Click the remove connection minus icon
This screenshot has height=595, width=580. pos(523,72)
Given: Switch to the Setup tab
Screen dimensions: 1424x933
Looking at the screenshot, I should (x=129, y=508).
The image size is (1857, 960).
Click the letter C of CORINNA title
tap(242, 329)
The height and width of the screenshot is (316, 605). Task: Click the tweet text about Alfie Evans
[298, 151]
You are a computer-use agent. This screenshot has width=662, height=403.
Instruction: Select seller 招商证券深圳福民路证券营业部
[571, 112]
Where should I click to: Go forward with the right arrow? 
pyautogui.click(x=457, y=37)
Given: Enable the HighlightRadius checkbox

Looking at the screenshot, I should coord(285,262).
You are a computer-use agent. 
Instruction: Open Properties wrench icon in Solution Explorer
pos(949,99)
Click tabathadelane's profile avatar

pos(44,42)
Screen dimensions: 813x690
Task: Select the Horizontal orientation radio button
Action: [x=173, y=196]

REQUIRED WORK => Extract every line from the records above that contains the word "agent".

ANSWER TO THE EXERCISE =>
You are a computer-use agent. This screenshot has width=662, height=403.
You are a computer-use agent. 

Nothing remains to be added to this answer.